Ülkücü Hareket; Lider – Doktrin – Teşkilat üçlemesine bağlı bir yapıdadır. Ülkü Ocakları’ndaki genç arkadaşlarım bu üçlemeye sıkı sıkıya bağlıdır. Ocak’taki gençlerimiz siyaset düşünmez, menfaat beklentileri yoktur. Her şeyden önce başbuğumuz Alparslan Türkeş’e ve onun emanetini taşıyan liderimiz Sayın Devlet Bahçeli’ye sıkı sıkıya bağlıdır. Bu çizginin kaybolmaması için de 1 Kasım sürecinden sonra elinden gelen çabayı sarf etmişlerdir. Parti içinde ve dışında yapılan birçok saldırıya başkaldırmış, direnç göstermişlerdir. Bu saldırının partimize en az zararla atlatılmasını sağlamışlardır. Eğer 1 Kasım sürecinde FETÖ’cülerin ve dış destekli kişilerin desteğiyle birlikte MHP ele geçirilmiş olsaydı, 15 Temmuz hain darbe girişimi daha çok amacına ulaşacaktı ve belki de bugün burada oturmuyor olacaktık.

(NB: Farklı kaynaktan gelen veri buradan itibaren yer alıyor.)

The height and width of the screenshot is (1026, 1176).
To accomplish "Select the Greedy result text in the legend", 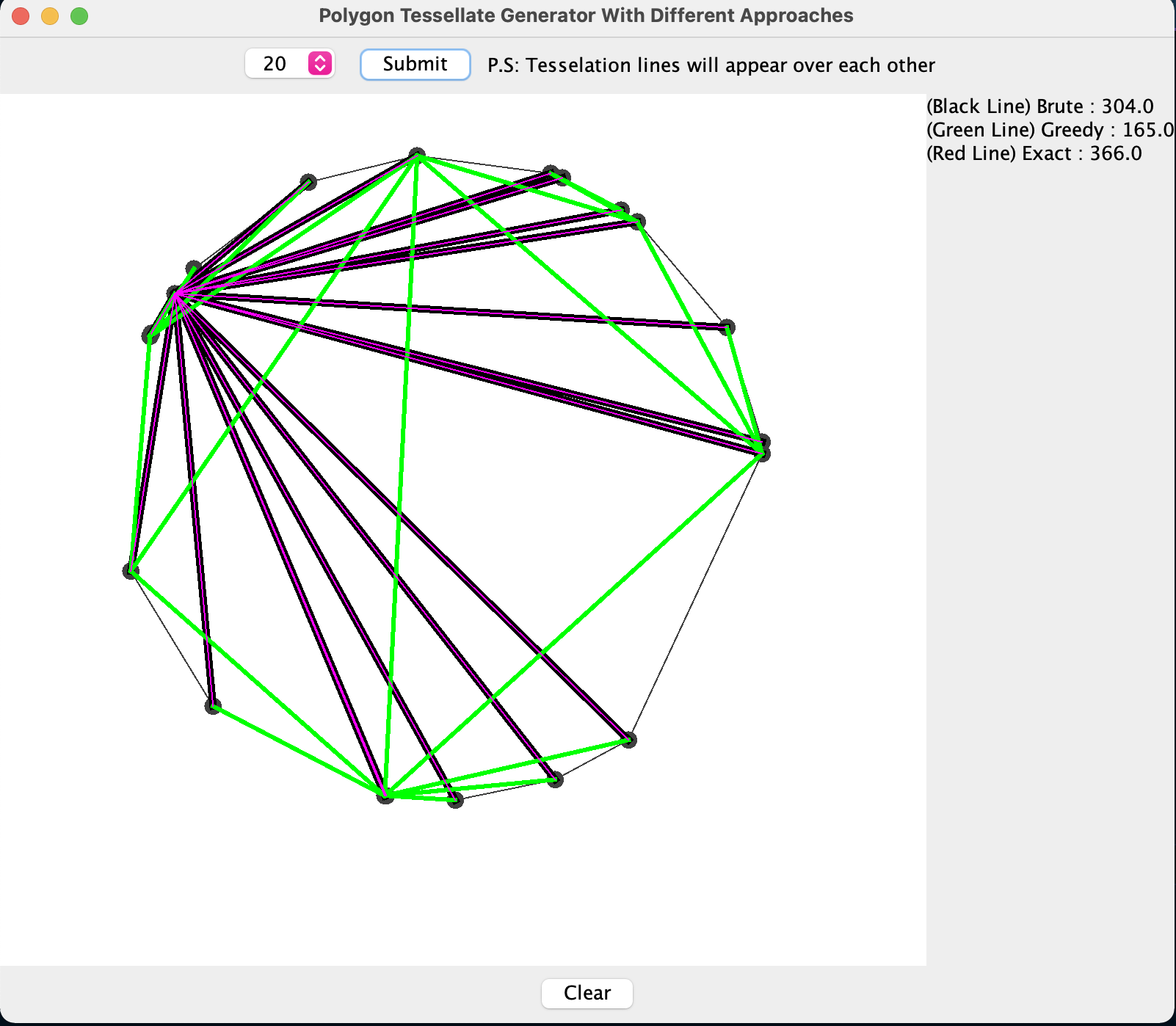I will 1048,129.
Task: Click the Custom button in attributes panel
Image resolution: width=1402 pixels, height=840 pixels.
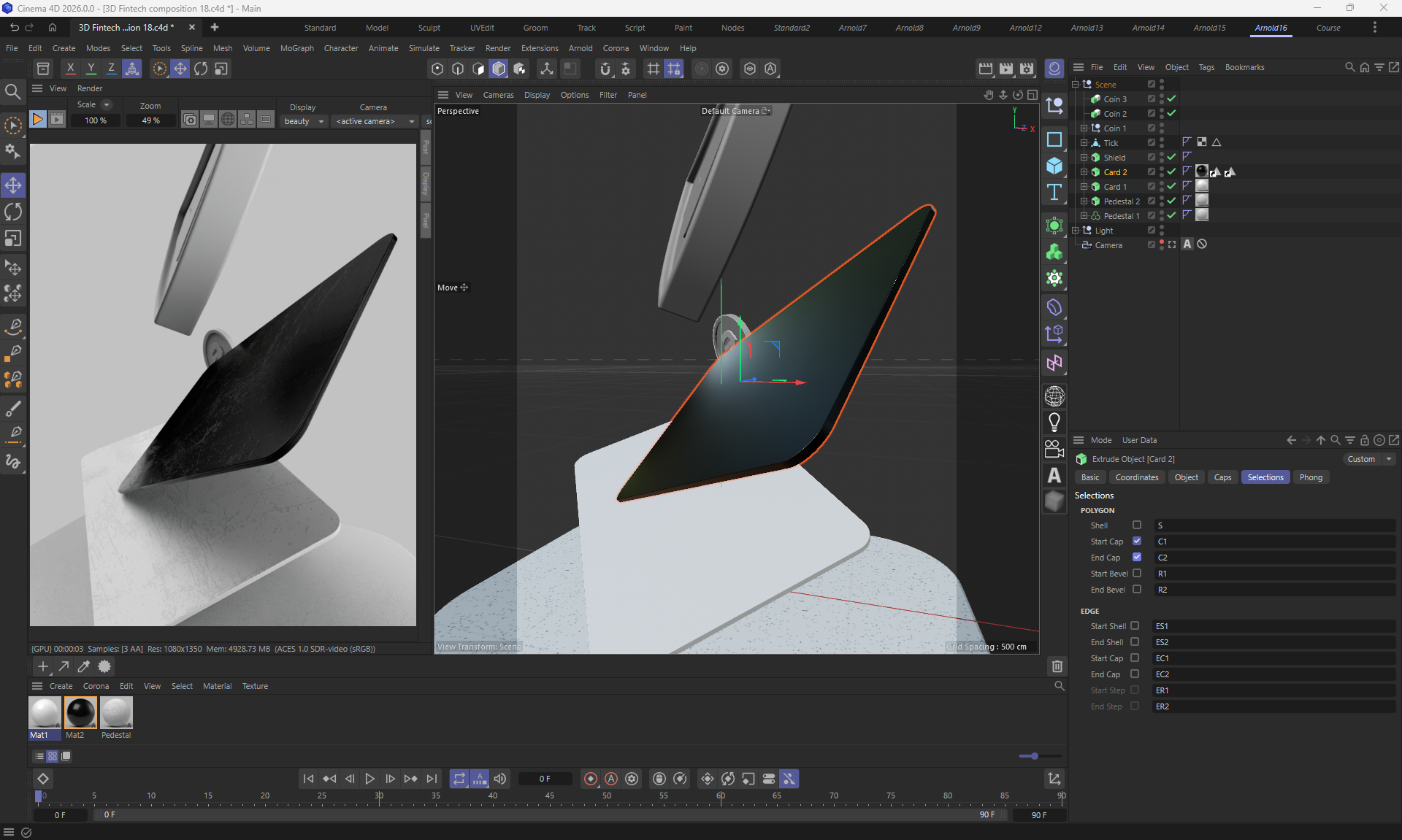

Hepsini tekrar kutluyorum. Hepsinden Allah razı olsun. Vatandaşlarımızın da içleri müsterih olsun. Hem içerideki hem de dışarıdaki hain güçlerin; ekonomimizi çökertmek, birliğimizi bozmak ve ülkemizi istikrarsızlaştırmak için gerçekleştirmekte oldukları oyunları bozacağız. Zaten bunu bildikleri için şuan düğmeye basmış durumdalar ama ne yaparlarsa yapsınlar, güçlü Türkiye Cumhuriyeti devletini ve bu necip milleti yok etmeyi başaramayacaklar.